◆ **EXCERPT**:
For reference, please understand that I will not disclose some of the information details such as locations, true names of the girls in our care or from the bars and I will not be posting any photographs of these women to protect their identities. Their safety is paramount to us and I appreciate your support on that matter.
Something that initially weighed on my heart as we walked through the streets and saw the different areas of the city is actually acknowledging the state of poverty that this country resides in. You hear it time and time again about third world countries, how they have poor infrastructure, struggle for jobs and hurt for food. Yet, when you see the slums in real life, you walk on the crumbling dirty streets, you can’t use toilets with logical cleanliness and plumbing and see a flood of stray animals that’s reality hits you. When you walk by homeless women in the city sleeping with their barely dressed toddlers on the street, there is nothing more heartbreaking. Now we didn’t go here to save the homeless, to fix their struggling economy, to feed the hungry but only the Lord understands the pain that we felt bearing witness to these circumstances. It’s not possible to walk on by unaffected by what you see in their everyday normal.
Over the first few days in the country our first true experience was going to each of the safe houses and spending time with the girls getting to know them, allowing them to share whatever they wanted, (which many times included teaching us their different dialects and how to say different words) we did hours of Zumba – and they are incredible at it by the way! We also just got to give them time to be who they were, love on them, support them and hear about their aspirations or their families back in other provinces. Oh I can’t even express in words how amazing these women in our care are!
After the first week it was time for the part that seems so challenging. We went into Angeles City. We stayed in this hotel, close to the Walking Street, this is where all of the bars that host the women are. This is where are story gets tough, because it was easy to see women who already have a new hope, its joyful to love women who are already working for their future. It is so extremely difficult and painful to go into bars where women are exploited, so beat down and downtrodden. It is gut-wrenching to see men partake in these behaviors, men who could be your father, or coach or mentor. Men who choose to be oblivious, who choose to make excuses or simply choose that they do not care the cost it takes because they can do it so they will do it. Yet we did witness this and we did show kindness and respect with these men even when we felt they were undeserving.
Here’s a run down of what you expect in any given bar on the street. Before entering they usually have door girls who sit out side in an inviting manner. We split into small groups with some Filipina leaders (some of which are brave women in our care who originally worked in the bars!) I was custom for some bars that you can’t get into the bars without a male escort which was quite the hindrance for our teams. Once we could get into a bar we figured out where we were going to sit or we were seated by a “waitress”, you were typically required to order a drink to stay so that was usually the first thing we did, different bars had different layouts as you could expect.

◆ **Records excerpted from a collection**:
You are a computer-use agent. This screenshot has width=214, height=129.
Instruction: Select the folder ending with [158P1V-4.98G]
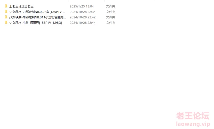36,23
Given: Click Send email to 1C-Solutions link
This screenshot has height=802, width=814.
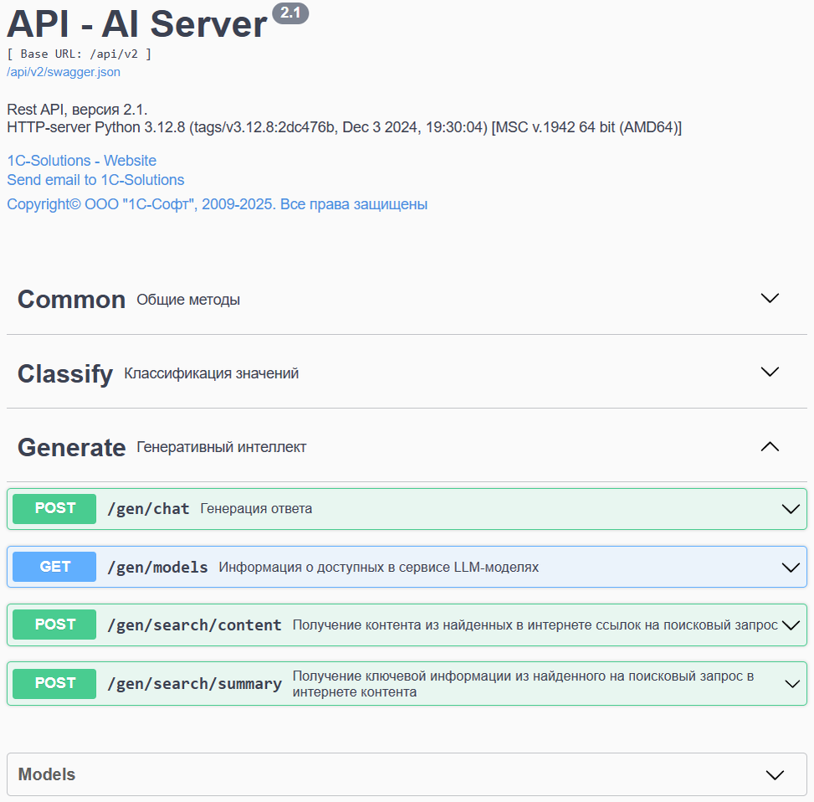Looking at the screenshot, I should 95,180.
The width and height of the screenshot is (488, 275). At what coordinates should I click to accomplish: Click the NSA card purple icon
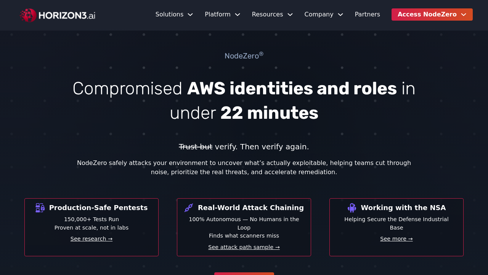click(x=352, y=208)
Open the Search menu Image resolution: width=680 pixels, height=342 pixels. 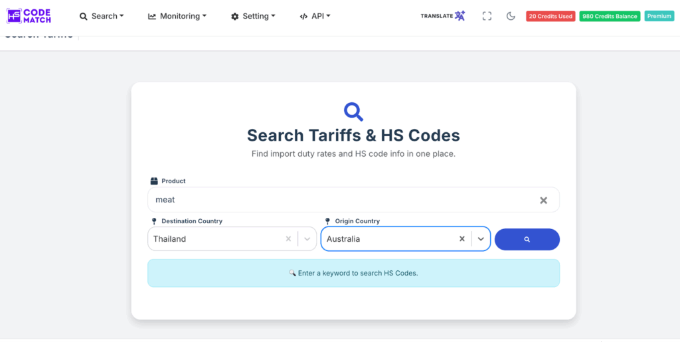tap(102, 16)
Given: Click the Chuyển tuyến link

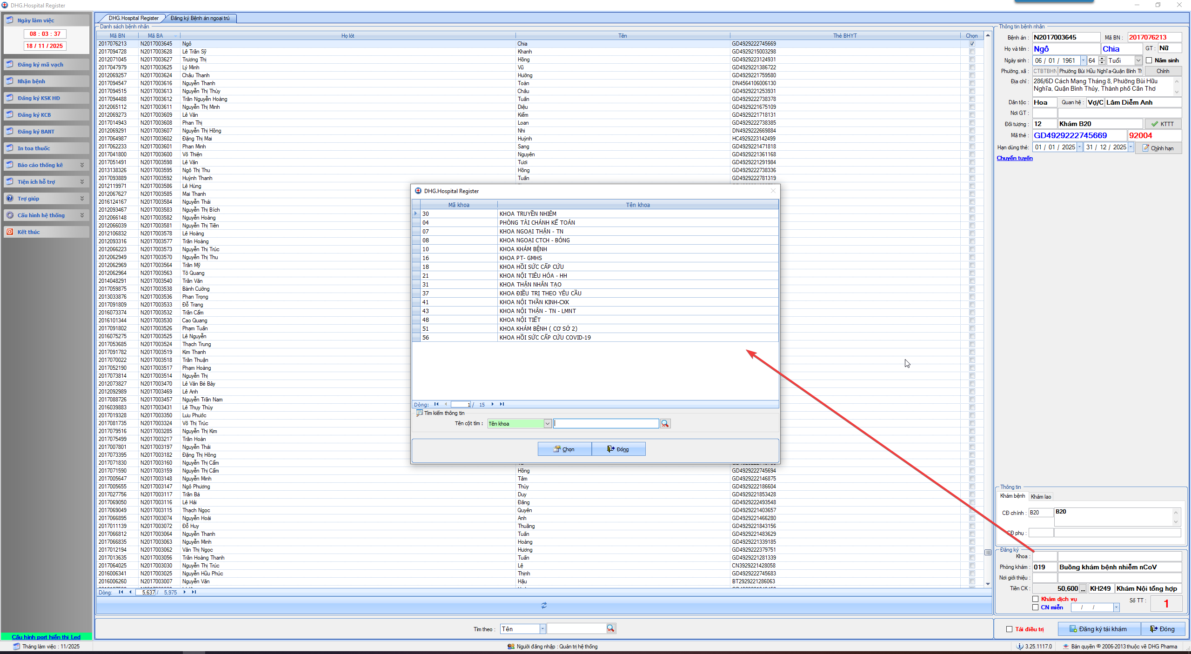Looking at the screenshot, I should [1014, 158].
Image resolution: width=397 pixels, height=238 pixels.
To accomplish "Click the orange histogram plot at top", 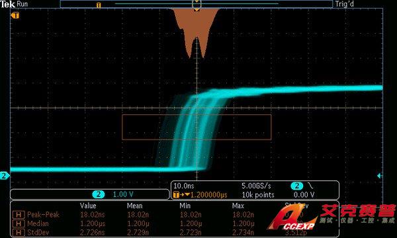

◆ **WHAT TO WORK ON**:
Answer these questions about the trip account:
(a) What does the writer say will not be posted, to protect the women's identities?
(b) What activity did the group do for hours with the girls at the safe houses?
(c) Which city did the group go into after the first week?
This material is not needed.

◆ **EXERCISE RESPONSE**:
(a) Photographs of the women.
(b) Zumba.
(c) Angeles City.